Problem to work on:
Search the records for the string "orange" and copy every line in which it appears.

====

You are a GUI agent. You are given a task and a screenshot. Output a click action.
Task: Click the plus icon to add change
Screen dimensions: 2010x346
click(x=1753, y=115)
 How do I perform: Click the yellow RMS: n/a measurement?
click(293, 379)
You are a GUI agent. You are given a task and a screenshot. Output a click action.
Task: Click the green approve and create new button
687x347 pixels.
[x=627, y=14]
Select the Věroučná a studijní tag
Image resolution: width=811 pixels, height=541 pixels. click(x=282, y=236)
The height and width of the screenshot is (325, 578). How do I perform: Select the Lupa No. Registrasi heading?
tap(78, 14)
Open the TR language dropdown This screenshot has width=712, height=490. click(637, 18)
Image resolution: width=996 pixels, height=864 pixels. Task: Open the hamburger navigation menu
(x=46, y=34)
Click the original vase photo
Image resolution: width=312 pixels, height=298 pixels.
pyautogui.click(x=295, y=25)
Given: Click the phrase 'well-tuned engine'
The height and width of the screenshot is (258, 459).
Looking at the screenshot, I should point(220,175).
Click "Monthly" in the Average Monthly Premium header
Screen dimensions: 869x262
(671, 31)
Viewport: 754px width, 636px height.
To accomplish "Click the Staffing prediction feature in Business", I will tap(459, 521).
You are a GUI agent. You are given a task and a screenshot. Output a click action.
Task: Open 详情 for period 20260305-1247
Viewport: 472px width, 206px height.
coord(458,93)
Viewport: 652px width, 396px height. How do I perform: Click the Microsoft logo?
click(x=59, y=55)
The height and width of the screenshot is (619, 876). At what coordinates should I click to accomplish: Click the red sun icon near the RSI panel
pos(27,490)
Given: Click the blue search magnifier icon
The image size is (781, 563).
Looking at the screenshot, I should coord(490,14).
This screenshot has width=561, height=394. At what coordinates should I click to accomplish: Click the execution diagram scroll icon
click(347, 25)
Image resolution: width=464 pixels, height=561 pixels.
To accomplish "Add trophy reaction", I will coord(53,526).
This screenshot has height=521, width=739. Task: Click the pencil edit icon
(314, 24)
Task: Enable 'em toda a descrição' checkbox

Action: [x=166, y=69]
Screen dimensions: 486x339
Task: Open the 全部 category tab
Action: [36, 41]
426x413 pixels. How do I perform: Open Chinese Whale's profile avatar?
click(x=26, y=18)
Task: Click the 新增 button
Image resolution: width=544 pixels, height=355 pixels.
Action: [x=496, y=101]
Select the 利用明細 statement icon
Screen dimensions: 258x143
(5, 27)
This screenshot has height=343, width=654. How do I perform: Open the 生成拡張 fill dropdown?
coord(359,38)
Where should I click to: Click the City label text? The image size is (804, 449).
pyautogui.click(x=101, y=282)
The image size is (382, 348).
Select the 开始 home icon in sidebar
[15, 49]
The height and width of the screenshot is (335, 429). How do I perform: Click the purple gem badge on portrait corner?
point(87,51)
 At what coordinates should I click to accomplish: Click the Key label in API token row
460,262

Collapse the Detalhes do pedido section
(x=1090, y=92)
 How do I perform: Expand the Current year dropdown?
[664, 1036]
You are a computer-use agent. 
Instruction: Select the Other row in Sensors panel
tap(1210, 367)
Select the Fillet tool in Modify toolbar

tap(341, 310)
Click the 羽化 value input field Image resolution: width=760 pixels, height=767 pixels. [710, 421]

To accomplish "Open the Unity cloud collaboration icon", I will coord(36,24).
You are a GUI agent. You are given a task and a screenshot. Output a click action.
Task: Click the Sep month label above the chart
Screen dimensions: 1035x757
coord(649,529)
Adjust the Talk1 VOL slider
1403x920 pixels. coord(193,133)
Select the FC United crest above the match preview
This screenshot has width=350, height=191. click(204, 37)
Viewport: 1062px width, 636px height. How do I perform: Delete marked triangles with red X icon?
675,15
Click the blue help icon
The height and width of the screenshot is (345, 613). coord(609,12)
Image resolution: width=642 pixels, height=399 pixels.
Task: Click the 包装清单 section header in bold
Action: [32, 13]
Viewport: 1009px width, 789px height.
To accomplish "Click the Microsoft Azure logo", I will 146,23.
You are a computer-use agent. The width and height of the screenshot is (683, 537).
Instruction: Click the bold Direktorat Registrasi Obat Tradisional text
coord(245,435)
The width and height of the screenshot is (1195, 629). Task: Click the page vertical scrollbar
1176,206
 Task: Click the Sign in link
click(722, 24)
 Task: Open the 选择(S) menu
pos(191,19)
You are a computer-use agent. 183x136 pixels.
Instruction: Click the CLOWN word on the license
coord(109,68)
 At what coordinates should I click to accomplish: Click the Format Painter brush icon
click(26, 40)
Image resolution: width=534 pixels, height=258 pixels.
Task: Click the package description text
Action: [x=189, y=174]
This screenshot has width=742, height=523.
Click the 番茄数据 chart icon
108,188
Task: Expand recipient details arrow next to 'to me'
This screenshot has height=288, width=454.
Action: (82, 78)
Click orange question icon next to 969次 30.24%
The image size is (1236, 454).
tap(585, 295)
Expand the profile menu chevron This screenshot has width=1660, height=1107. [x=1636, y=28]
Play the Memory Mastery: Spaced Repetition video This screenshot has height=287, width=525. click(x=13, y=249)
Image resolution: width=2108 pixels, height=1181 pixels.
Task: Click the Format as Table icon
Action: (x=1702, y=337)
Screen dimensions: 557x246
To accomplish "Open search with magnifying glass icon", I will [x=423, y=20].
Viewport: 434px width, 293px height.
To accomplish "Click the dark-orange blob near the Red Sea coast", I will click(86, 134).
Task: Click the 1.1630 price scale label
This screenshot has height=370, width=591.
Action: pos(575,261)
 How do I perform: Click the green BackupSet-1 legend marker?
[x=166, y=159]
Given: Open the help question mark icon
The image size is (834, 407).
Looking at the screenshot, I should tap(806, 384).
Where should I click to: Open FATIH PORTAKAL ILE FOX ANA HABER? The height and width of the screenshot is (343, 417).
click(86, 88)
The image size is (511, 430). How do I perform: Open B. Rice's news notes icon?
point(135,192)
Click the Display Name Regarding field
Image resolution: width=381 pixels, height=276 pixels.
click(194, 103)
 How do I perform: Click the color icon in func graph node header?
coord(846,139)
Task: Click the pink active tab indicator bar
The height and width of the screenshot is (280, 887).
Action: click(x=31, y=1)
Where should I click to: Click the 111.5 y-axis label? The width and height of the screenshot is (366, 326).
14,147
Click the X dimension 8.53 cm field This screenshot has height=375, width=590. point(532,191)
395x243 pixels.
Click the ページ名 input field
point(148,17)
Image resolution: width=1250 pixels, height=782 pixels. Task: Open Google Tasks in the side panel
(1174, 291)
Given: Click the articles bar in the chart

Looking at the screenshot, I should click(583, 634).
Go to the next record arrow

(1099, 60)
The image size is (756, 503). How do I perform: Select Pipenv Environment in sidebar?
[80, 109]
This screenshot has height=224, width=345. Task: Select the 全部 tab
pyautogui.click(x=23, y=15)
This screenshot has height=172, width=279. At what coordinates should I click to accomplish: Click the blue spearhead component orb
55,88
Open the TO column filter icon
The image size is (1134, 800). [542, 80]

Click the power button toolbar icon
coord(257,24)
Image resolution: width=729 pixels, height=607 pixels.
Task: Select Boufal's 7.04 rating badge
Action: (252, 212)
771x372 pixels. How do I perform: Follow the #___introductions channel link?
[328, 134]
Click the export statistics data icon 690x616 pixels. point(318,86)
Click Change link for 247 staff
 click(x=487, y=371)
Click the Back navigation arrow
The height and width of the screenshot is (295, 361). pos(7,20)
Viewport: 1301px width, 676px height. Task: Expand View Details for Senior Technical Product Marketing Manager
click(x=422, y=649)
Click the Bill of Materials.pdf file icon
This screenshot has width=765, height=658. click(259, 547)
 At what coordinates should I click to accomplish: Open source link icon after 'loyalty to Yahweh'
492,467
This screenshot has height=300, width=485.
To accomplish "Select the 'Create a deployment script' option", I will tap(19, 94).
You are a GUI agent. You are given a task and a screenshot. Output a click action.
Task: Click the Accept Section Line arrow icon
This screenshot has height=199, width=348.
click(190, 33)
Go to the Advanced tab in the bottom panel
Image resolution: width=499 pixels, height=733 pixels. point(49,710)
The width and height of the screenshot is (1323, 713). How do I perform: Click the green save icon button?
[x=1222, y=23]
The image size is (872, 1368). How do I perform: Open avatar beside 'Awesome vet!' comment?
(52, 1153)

====

Response to this exercise:
Click orange question icon next to 969次 30.24%
To accomplish "Click the dark-orange blob near the Red Sea coast", I will click(86, 134).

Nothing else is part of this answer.